Illinois flipped the switch on its enterprise resource planning (ERP) system at the beginning of January, taking it from maintaining less than one third of the state’s budget to around 90 percent. The goal of the ERP system is to centralize Illinois’ financial reporting and human resources into a singular, integrated platform.
The need for that ERP system in the state stems from a 2011 audit that identified the vulnerabilities of having about 260 individual financial reporting systems. The “patchwork” of reporting methods hobbled the state’s ability to provide true financials immediately and placed federal funding opportunities at risk.
Implementing an ERP system is a daunting task for states and requires several rounds of financial investment from the Legislature. Illinois is within striking distance of an accurate, best-practices-compliant and modern financial reporting system. Other states, like Rhode Island, are in the midst of broaching the subject with lawmakers.
The state has used its own available resources to implement the ERP system, hosting its data with Virtustream, a provider of cloud computing management software and infrastructure-as-a-service. To date the ERP implementation team has spent about $175 million of the estimated $350 million allocated for the project. He said implementation is on track to remain within budget and scheduled completion in 2021.
Ron Guerrier, state CIO and head of the Department of Innovation and Technology (DoIT), said the ERP system creates a new foundation for Illinois IT to build on and allows for more insightful and secure methods for data management, such as cloud storage.
“When we do go for funding, it’s a lot more informed, as opposed to saying, ‘We just want the latest toys,'” Guerrier said.
Gregg Easterly, the ERP program director, said he and his team will have the final two departments transitioned from their legacy systems by July 1.

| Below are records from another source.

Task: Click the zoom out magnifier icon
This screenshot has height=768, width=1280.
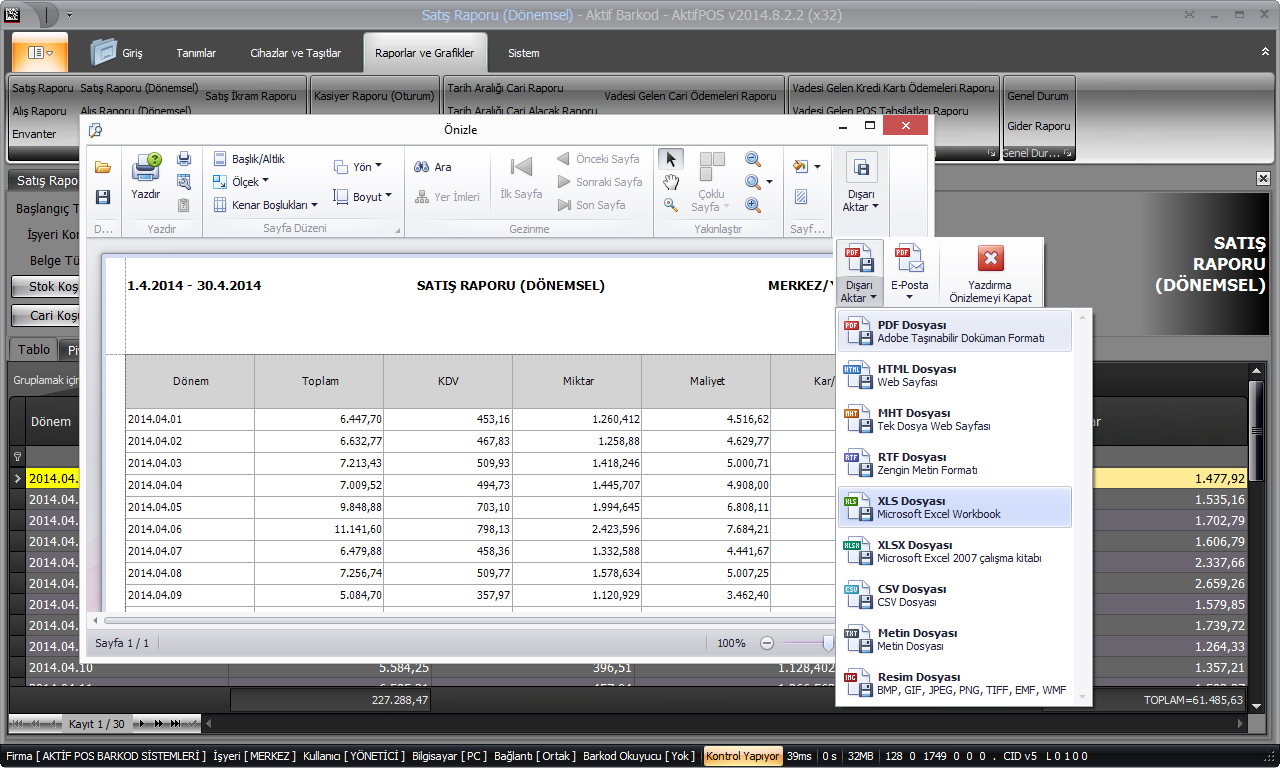Action: click(x=753, y=159)
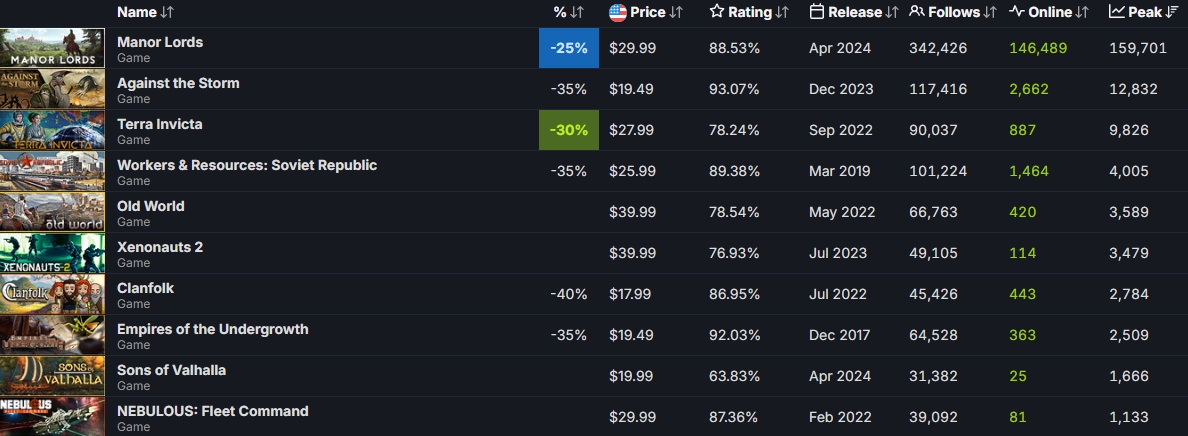
Task: Go to the Old World game page
Action: click(x=151, y=206)
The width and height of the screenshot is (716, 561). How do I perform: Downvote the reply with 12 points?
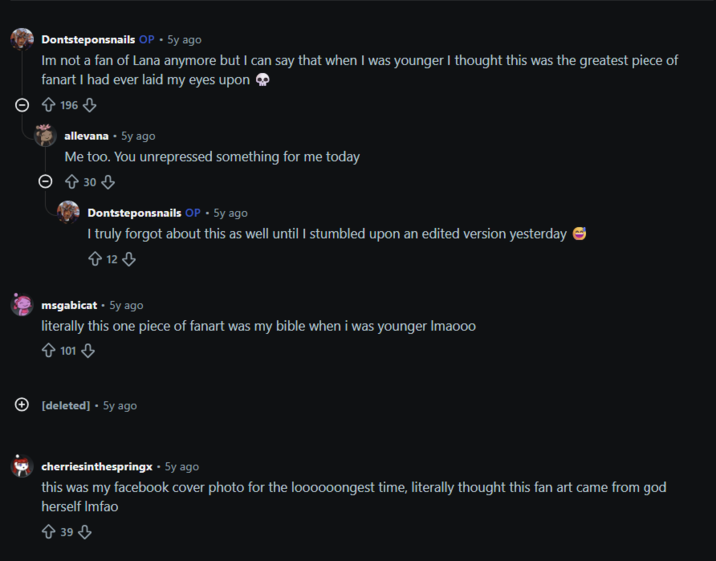[x=129, y=259]
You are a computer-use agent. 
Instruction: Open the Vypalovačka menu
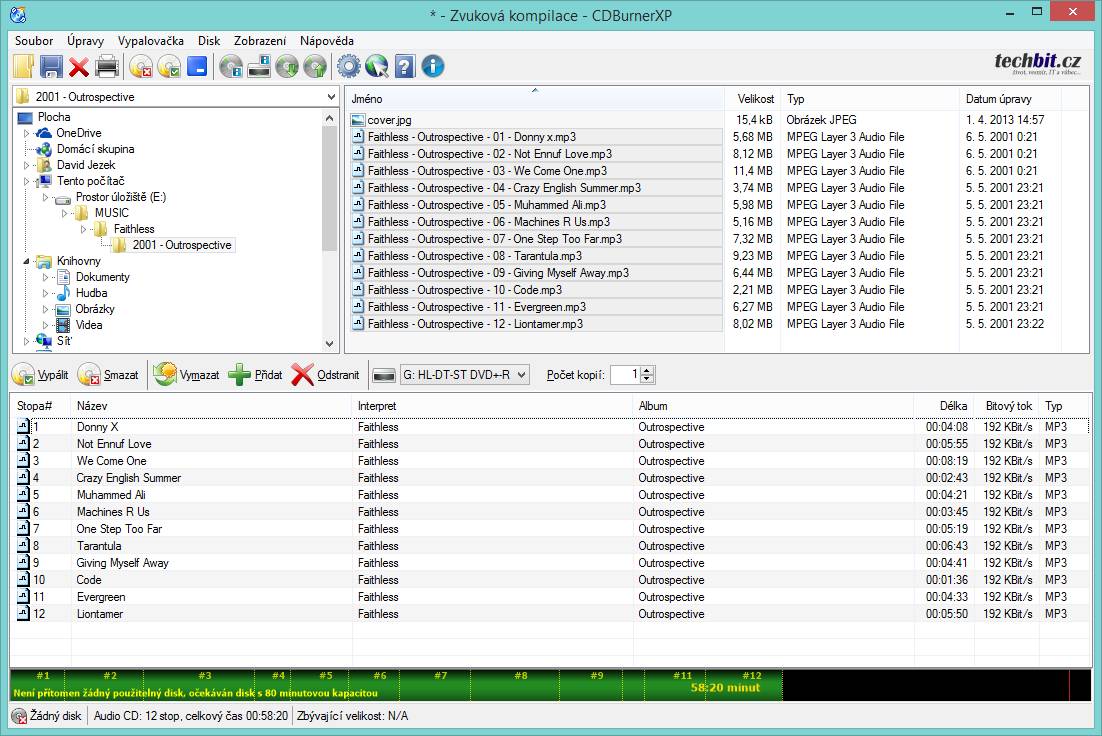pos(150,41)
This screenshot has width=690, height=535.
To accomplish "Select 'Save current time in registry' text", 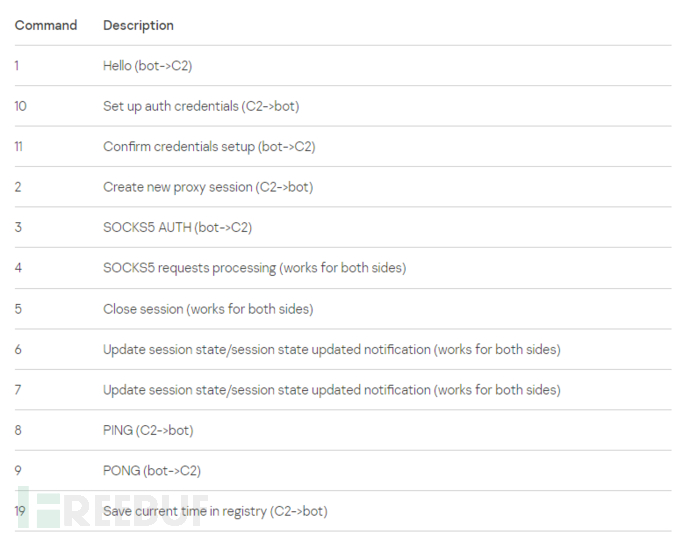I will 215,512.
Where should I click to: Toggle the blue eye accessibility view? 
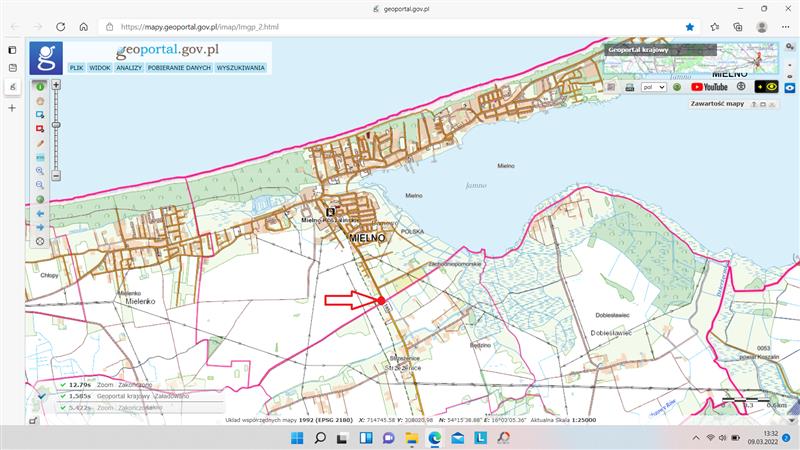click(789, 87)
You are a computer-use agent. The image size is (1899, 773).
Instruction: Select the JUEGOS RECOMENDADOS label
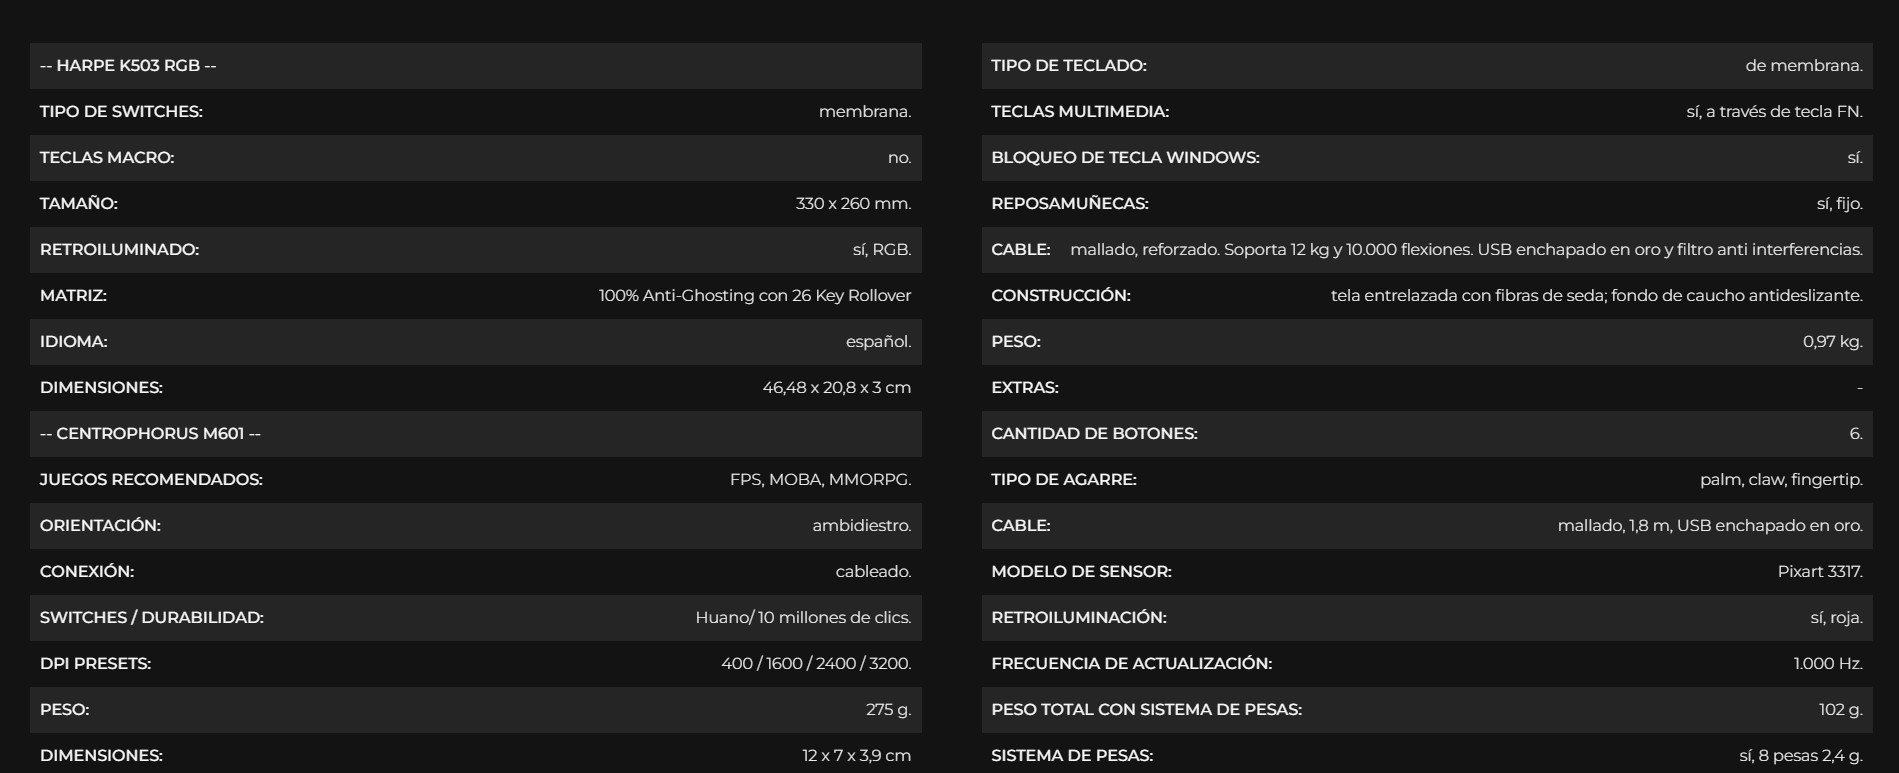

“For the very first time, business leaders are going to be able to look at how we’re purchasing a specific material and/or service across the entire enterprise and potentially leverage that to make better decisions and have better negotiating power,” Easterly said.
In 2014, the ERP team determined that it was critical to incorporate 56 state departments into the burgeoning ERP system, Easterly said. In October 2016, three departments became a part of the first pilot and the system started gaining momentum.
To reach that milestone, the system had seven phased “go-lives.” The ERP team grouped together agencies based on software development cycles ranging from four to 12 months, Easterly explained.
“[Staff training] is the area that really deserves the most focus because we’re trying to teach people who’ve done the same thing their entire career how to do something different and it’s an extreme challenge for them,” Easterly said.
The legacy systems haven’t been turned off, Easterly said, because they’re needed to comply with historical record-keeping requirements, and some are in use by multiple agencies. Easterly said he hopes that as deployment winds down, a data archival strategy will be implemented to further the retirement of aged infrastructure.
When the ERP system can account for 100 percent of the state’s budget, the team will move onto the project’s next component: human capital management (HCM).
The system entails a replacement of paper-based human resources processes statewide with an integrated software solution, Easterly said. There are about 140 legacy systems dedicated to HR, according to DoIT’s website.
The vision, he said, is to implement a streamlined cloud-based human resources interface that allows for attendance and leave tracking, payroll, performance management and more.
“This [HCM] effort further enhances the ERP’s goals of increasing transparency, reducing redundancy and increasing Illinois’ competitiveness,” Easterly said.
Guerrier said he anticipates the next phase to be a bigger lift for the ERP team because of the disparate condition of human resources in the state.
The ERP system hasn’t yet yielded a time-saving component for state staff because financials must be meticulously tracked and the efficiencies gained by installing a new system are offset by regulations.
“The way we approach it is we’re attempting to do as minimal customization as possible with the idea that it makes the product more sustainable and it helps standardize the business processes across the state,” Easterly said.